* _Supplied records_
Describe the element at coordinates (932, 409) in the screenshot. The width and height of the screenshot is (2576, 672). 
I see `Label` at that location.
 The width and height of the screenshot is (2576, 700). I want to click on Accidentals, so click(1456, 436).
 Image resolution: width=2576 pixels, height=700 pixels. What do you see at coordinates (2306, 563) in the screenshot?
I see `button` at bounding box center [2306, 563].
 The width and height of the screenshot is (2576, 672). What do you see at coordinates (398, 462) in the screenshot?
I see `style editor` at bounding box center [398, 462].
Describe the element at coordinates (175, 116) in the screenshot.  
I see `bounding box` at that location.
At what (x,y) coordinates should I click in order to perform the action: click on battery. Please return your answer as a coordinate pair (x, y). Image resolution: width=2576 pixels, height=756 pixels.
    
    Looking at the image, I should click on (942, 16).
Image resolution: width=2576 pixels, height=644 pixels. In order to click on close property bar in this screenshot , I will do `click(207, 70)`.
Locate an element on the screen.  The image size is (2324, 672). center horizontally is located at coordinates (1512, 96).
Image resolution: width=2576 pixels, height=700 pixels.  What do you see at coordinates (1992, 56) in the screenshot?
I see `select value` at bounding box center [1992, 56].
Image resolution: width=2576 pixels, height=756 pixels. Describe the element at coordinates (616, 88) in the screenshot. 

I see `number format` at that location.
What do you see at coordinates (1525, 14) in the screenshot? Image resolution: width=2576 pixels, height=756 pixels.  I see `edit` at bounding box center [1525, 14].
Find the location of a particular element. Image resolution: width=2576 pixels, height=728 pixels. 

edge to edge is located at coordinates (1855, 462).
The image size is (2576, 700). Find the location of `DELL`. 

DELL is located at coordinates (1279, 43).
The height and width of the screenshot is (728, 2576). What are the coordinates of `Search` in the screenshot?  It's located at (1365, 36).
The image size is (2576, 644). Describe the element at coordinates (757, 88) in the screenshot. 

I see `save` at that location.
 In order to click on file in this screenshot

* _Exercise_
Copy out, word for word, everything in the items from the line containing "56) in the screenshot?" down to the last line of the items.

* _Reply to the exercise_
Image resolution: width=2576 pixels, height=700 pixels.  What do you see at coordinates (1992, 56) in the screenshot?
I see `select value` at bounding box center [1992, 56].
Image resolution: width=2576 pixels, height=756 pixels. Describe the element at coordinates (616, 88) in the screenshot. 

I see `number format` at that location.
What do you see at coordinates (1525, 14) in the screenshot? Image resolution: width=2576 pixels, height=756 pixels.  I see `edit` at bounding box center [1525, 14].
Find the location of a particular element. Image resolution: width=2576 pixels, height=728 pixels. 

edge to edge is located at coordinates (1855, 462).
The image size is (2576, 700). Find the location of `DELL`. 

DELL is located at coordinates (1279, 43).
The height and width of the screenshot is (728, 2576). What are the coordinates of `Search` in the screenshot?  It's located at (1365, 36).
The image size is (2576, 644). Describe the element at coordinates (757, 88) in the screenshot. 

I see `save` at that location.
 In order to click on file in this screenshot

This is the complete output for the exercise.